Required work.
Skip the pictures. Quote every line below, exactly, from the one with "Image resolution: width=1024" through the final line.

Data in this exercise.
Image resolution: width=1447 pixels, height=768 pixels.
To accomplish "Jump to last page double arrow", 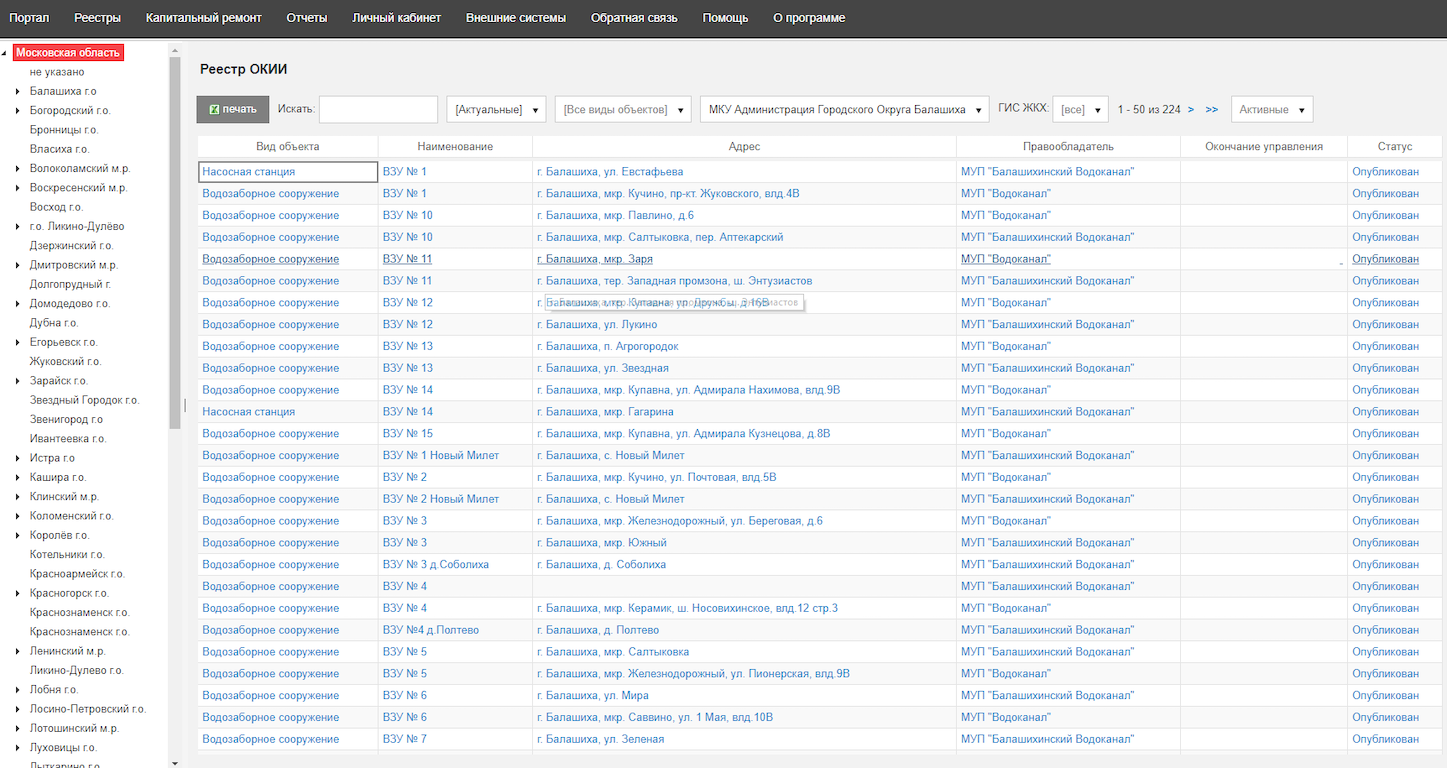I will 1211,109.
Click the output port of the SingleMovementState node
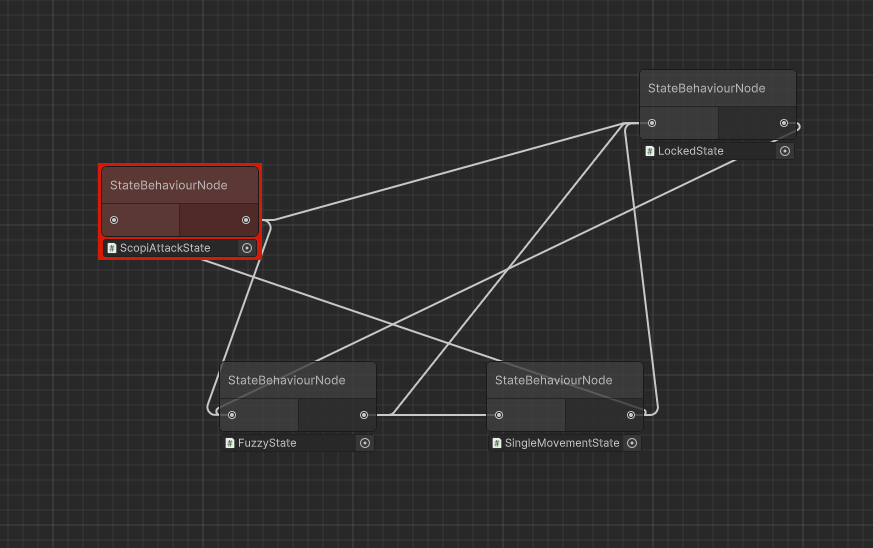873x548 pixels. click(631, 415)
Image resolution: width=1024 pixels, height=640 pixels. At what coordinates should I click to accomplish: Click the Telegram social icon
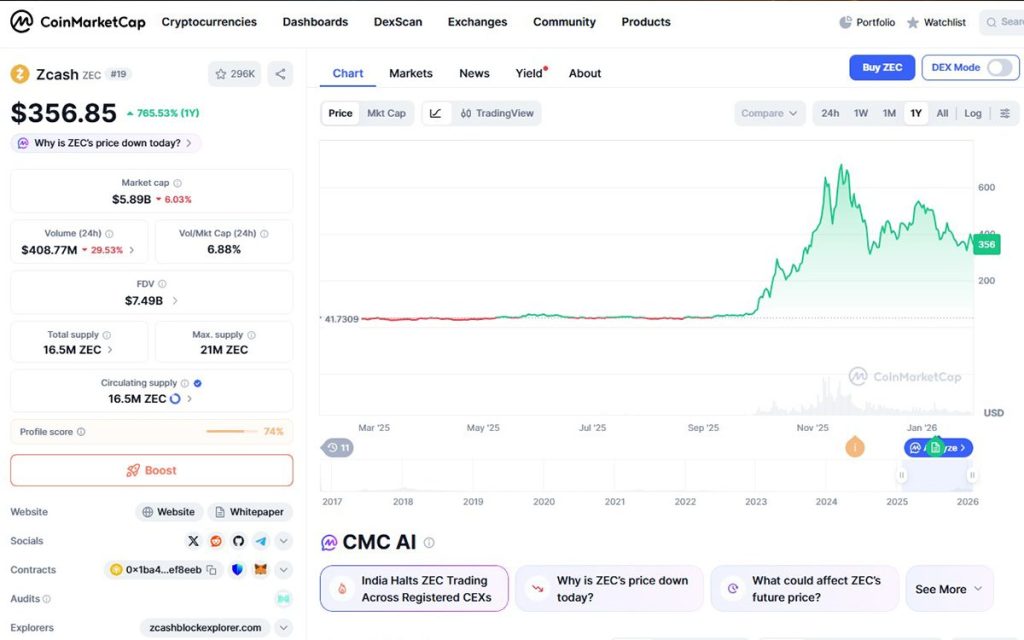[x=261, y=541]

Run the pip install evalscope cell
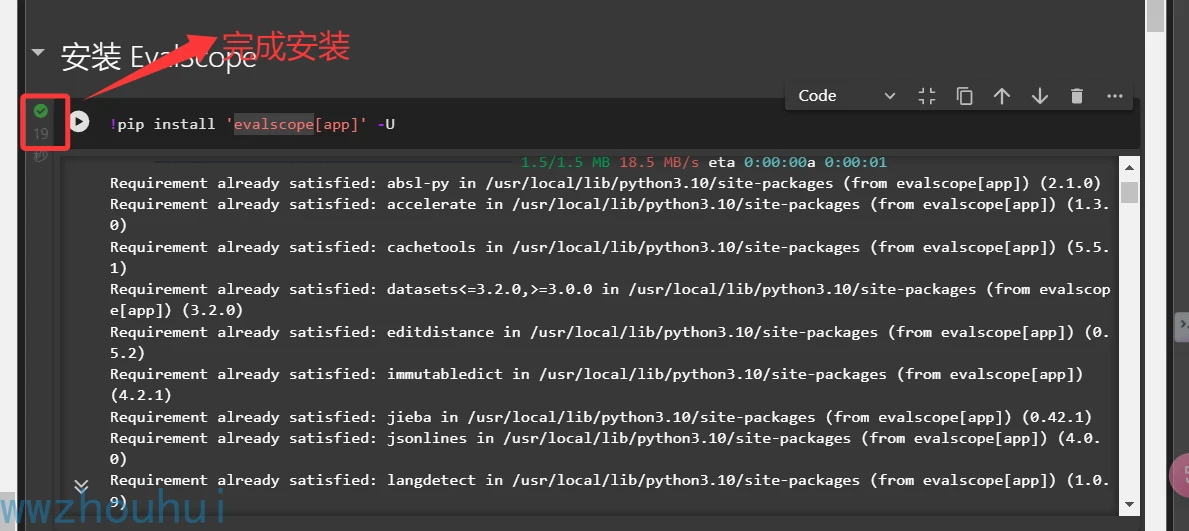click(x=79, y=122)
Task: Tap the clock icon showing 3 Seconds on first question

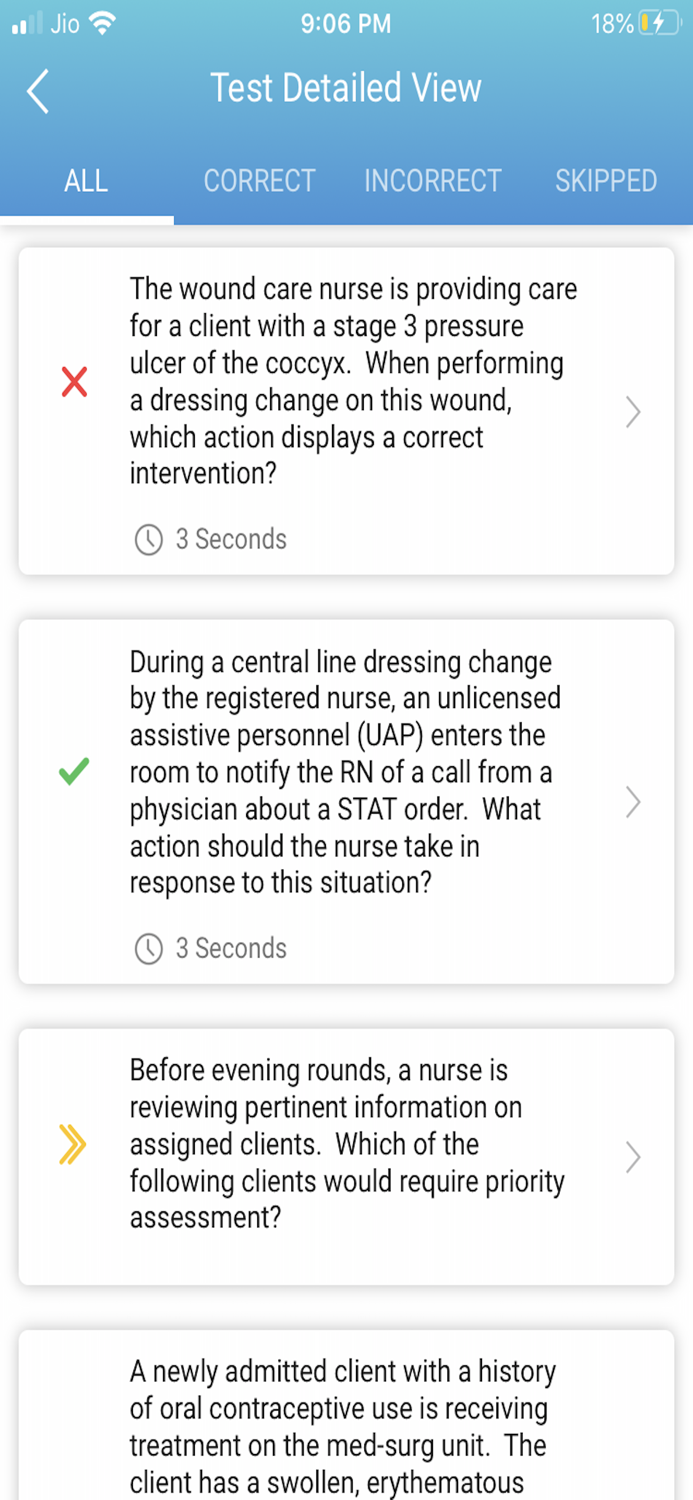Action: (x=147, y=540)
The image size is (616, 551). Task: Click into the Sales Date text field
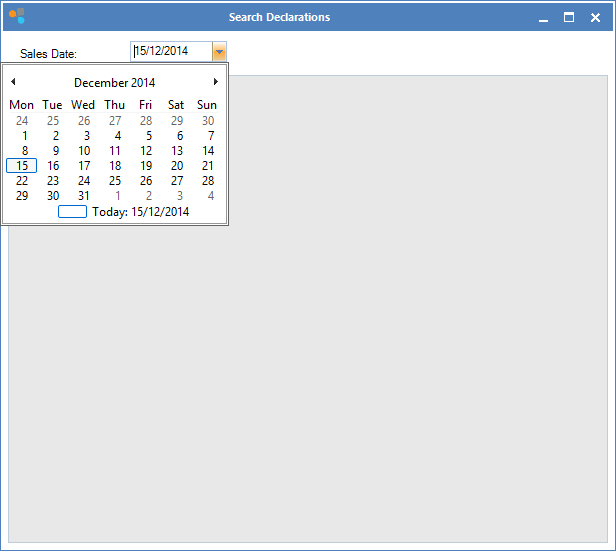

Exercise output.
Image resolution: width=1024 pixels, height=640 pixels. At what coordinates should I click to accomplish: Click the Telegram social icon
[x=261, y=541]

Run the pip install evalscope cell
click(x=79, y=122)
Task: Tap the clock icon showing 3 Seconds on first question

Action: (x=147, y=540)
The image size is (616, 551). Task: Click into the Sales Date text field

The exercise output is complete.